Other provinces have attempted similar events and it is difficult to grab attention. So what makes Helmand – only one of Afghanistan’s 34 Provinces different? Well one difference is that Helmand is the largest Province by geography. Secondly – alongside its important neighbor Kandahar it forms the core of the Pashtun south, a region that will have to be bound into any future national peace deal.
But why else should we care about Helmand? Firstly because Helmand shows what is possible even in the most challenging ofcircumstances. As a centre of the insurgency, and with deep underlying drivers of conflict, Helmand presented one of the most challenging of test cases. The majority of Helmandis no longer have security as their number one concern and instead are calling for improved education and health rather than security. That transformation shows what is possible. Donors can and should learn from this experience as they build their knowledge base of how to operate in conflict zones.

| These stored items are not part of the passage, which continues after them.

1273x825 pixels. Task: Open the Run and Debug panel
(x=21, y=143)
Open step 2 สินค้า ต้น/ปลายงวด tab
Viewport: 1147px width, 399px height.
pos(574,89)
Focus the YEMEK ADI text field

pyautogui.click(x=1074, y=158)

Secondly, and the heart of what has worked – Helmand has a unique system for holding government to account. Development thinking now puts good governance at the heart of sustainable development. Afghanistan does not yet have a good track record on this. But Helmand does. It has the only elected political district councils in Afghanistan – a total of seven now across the Province.These Councillors are elected in a transparent secret ballot way and form some of the most legitimate, credible bodies in Afghanistan. We know this as we track peoples’ perceptions of government legitimacy and there has been a steady improvement over the last four years. Councils have a three year office and in the second round of elections many have been voted off – making it crystal clear that they have to deliver for their citizens if they are to be entrusted with power. Simple democracy really does work!
Thirdly we are now seeing how security, governance and development support each other. Districts which have these Councils are more likely to be able to lock in the security gains as people can hold government to account for delivering basic services. This makes it much more difficult for the insurgency to present a credible alternative.
The progress in Helmand, whilst impressive, is nevertheless fragile. It is imperative that the government shows that it can continue to deliver as ISAF reduces its presence on the ground. So what can the conference do to support? There are three things which will make a difference:
Firstly to lock in support from the national line ministries to ensure national budgets arrive on time in Helmand and line ministries implement projects to high standards. Secondly to raise awareness amongst donors and NGOs of the role they can play as funders, implementing partners and supporters of civil society. Thirdly to learn the lessons from Helmand – in particular around how to do governance in conflict zones.
So, we look forward to the conference. With an eye toward transition, this will be good for Helmand, and good for us as we safeguard our investments – past, present, and future.